Please take the lines from the one holding "Click the help icon beside Document number" through the one holding "Select the Snapshot" in the data below and copy them exactly.
Segment Start: TASK MATERIAL
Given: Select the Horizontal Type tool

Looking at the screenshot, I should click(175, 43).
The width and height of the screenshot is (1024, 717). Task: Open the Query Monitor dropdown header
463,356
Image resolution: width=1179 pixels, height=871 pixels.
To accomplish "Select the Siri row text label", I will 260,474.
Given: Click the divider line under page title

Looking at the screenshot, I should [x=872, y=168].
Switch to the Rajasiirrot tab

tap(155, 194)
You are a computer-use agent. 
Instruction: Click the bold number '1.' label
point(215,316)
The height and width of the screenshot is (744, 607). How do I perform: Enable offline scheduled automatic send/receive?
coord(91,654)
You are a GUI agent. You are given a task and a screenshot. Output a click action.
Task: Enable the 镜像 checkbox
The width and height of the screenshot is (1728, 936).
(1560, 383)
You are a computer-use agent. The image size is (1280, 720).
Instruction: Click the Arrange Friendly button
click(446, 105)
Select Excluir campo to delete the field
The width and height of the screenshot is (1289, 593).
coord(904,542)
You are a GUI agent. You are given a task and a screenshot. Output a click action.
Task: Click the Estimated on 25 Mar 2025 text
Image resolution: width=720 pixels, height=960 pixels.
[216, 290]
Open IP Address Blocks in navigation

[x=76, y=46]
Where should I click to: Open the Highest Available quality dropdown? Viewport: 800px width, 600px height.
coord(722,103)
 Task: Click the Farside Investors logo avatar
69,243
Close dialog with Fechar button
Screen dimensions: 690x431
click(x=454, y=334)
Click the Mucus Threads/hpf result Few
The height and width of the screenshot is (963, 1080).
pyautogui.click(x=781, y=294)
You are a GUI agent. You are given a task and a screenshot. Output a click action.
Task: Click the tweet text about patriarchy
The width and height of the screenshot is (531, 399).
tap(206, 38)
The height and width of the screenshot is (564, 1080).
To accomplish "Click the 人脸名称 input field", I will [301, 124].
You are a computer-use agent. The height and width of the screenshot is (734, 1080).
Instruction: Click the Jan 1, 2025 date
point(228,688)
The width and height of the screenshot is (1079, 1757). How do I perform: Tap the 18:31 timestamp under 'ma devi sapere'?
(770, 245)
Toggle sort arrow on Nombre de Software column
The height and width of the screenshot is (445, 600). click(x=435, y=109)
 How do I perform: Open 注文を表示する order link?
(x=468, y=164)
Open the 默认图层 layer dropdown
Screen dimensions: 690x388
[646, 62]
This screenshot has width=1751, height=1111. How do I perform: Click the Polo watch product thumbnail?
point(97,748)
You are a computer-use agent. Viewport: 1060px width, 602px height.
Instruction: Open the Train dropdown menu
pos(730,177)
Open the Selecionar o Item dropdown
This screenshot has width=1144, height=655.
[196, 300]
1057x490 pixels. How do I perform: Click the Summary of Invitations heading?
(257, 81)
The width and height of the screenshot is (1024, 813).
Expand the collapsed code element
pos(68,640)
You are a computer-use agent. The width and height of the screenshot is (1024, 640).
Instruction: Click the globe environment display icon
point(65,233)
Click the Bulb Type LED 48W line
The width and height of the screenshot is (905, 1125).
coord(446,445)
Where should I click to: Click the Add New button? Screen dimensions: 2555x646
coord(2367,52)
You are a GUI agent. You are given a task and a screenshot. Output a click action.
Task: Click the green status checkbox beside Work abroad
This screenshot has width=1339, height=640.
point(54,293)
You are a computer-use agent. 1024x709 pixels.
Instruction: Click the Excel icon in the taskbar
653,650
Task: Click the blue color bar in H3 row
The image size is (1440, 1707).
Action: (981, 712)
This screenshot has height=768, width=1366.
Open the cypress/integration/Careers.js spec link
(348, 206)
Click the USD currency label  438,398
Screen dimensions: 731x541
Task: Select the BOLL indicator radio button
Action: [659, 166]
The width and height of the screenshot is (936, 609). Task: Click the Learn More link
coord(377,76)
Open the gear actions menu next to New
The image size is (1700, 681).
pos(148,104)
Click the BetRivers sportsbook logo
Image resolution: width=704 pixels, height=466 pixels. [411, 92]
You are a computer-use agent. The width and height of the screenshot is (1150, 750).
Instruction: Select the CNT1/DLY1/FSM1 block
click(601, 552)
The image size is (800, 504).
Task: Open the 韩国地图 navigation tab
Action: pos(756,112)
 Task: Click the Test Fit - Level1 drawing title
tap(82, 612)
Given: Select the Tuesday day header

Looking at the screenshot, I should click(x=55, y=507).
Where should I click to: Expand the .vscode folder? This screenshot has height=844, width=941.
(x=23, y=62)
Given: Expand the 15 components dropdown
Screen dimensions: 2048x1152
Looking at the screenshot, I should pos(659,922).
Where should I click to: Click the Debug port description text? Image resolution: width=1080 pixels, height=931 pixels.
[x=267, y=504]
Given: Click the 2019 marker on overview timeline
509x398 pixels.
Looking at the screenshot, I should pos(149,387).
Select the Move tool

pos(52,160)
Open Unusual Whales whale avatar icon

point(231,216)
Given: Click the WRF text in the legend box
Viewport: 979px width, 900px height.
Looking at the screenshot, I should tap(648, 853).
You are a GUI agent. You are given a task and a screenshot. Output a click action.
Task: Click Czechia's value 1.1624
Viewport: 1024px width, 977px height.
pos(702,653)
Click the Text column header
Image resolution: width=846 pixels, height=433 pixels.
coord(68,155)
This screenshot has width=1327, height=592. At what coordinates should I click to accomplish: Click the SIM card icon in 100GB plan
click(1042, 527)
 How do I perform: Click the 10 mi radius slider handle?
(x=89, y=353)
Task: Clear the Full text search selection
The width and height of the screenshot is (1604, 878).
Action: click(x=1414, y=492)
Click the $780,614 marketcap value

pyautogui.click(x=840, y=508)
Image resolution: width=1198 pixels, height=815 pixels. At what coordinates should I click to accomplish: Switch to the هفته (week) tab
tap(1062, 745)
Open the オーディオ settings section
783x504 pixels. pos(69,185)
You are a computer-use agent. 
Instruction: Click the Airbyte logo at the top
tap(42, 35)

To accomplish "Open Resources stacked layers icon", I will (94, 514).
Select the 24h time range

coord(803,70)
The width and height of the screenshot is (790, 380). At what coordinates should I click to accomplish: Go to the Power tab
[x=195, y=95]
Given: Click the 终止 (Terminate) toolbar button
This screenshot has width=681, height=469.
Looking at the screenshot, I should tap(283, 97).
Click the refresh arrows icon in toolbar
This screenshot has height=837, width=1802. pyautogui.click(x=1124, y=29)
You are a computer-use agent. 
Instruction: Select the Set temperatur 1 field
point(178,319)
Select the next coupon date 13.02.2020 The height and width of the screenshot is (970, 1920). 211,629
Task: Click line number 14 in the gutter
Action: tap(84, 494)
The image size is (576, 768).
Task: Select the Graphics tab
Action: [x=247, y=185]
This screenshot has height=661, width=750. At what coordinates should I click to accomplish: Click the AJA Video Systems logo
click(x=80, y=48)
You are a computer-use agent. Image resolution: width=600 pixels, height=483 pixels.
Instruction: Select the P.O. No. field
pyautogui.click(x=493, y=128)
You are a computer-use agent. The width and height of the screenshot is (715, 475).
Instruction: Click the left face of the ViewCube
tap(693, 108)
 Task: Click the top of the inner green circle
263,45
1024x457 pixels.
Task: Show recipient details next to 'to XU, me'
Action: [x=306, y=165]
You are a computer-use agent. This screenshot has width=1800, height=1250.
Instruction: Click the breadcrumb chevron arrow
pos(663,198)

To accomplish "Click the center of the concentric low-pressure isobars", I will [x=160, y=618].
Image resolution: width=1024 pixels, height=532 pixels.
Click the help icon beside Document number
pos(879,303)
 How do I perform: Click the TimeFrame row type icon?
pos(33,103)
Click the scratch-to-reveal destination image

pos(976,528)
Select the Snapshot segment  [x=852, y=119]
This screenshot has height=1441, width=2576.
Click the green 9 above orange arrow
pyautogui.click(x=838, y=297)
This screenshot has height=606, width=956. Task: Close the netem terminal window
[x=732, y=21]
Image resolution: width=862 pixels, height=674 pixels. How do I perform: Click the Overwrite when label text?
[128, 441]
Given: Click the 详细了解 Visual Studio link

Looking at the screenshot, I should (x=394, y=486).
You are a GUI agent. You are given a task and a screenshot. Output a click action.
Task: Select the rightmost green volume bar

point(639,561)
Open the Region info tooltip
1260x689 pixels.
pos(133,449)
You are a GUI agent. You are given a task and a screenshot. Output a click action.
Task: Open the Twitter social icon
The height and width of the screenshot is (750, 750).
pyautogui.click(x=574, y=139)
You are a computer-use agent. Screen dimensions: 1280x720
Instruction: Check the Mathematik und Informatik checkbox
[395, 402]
Segment End: TASK MATERIAL
### SOLUTION TO THE PROBLEM
Click the help icon beside Document number
pos(879,303)
 How do I perform: Click the TimeFrame row type icon?
pos(33,103)
Click the scratch-to-reveal destination image

pos(976,528)
Select the Snapshot segment  [x=852, y=119]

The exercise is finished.